Sun. Mar 3, 2019 2:00 PM - 3:30 PM 第1会場 (国立京都国際会館1F メインホール)

座長:川前 金幸(国立大学法人山形大学医学部附属病院麻酔科), 成松 英智(北海道公立大学法人札幌医科大学救急医学講座)
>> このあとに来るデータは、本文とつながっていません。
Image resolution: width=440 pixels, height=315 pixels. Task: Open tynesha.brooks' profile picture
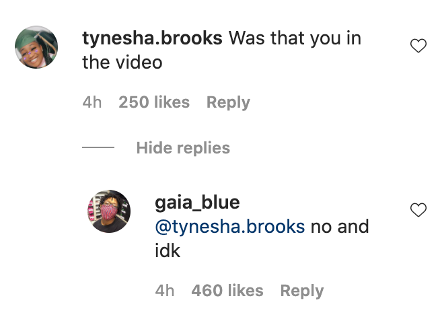point(36,47)
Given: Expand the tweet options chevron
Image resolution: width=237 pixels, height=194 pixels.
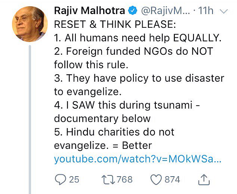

[PD13-1] 集中治療室のための災害対応と準備についてのガイダンスの解説と危機管理委員会の取組み

水野 浩利1, 成松 英智1, 大下 慎一郎2, 森村 尚登3, 櫻井 淳4, 坂口 嘉郎5, 川前 金幸6 (1.札幌医科大学 医学部 救急医学講座, 2.広島大学 大学院医歯薬保健学研究科 救急集中治療医学, 3.東京大学 大学院医学系研究科 救急医学, 4.日本大学 医学部 救急医学系 救急集中治療医学分野, 5.佐賀大学医学部付属病院 麻酔科, 6.山形大学医学部附属病院 麻酔科)

オンデマンド配信】

【はじめに】危機管理委員会では、開催がせまる2020年東京オリンピック・パラリンピックをきっかけとして、災害時の集中治療室における対応体制を向上させることを目的とし、活動を行ってきた。スポーツイベントなどで事態が発生すると多数の傷病者が発生し、病院は対応を迫られる。一般的に、重症者の数は軽症・中等症者の数より少なく、かつ発生の頻度は高くないことから、ICUがこの対応を迫られるリスクは高くない。しかし、リスクが低いばかりに備えは十分にすすめられておらず、いったん対応が必要になるとICUは極めて困難な状況に置かれることは明らかである。そこで委員会では、MCI(mass casualty incident:多数傷病者事案)発生時のICUにおける望ましい対応についてガイダンスを作成した。
【「集中治療室のための災害対応と準備についてのガイダンス」の構成】集中治療室が実施すべき対応を以下の8つの項目に分け、まとめた。1指揮系統の確立と計画の策定 2院内の連携とSurgeへの対応 3Space 4Staff 5Stuff 6地域との連携 7情報の伝達と整理 8倫理的問題。さらにそれぞれの8項目を、2つの視点に整理し明示した。1つ目は事案発生時の対応について、2つ目は事案発生時の対応を円滑に行うための事前の準備について、である。事前の準備については、必要や備えをチェックリストとして提示し、各病院の対応準備を直接的にチェックしながら活用いただけるようにした。
【今後の展開】2020年東京オリンピック・パラリンピックに向け、今後ワーキンググループにおいて、ガイダンスを用いた教育手法の検討を行っていく予定である。
【まとめ】危機管理委員会では「集中治療室のための災害対応と準備についてのガイダンス」を作成した。これについて解説し、今年度の危機管理委員会の取組みを報告する。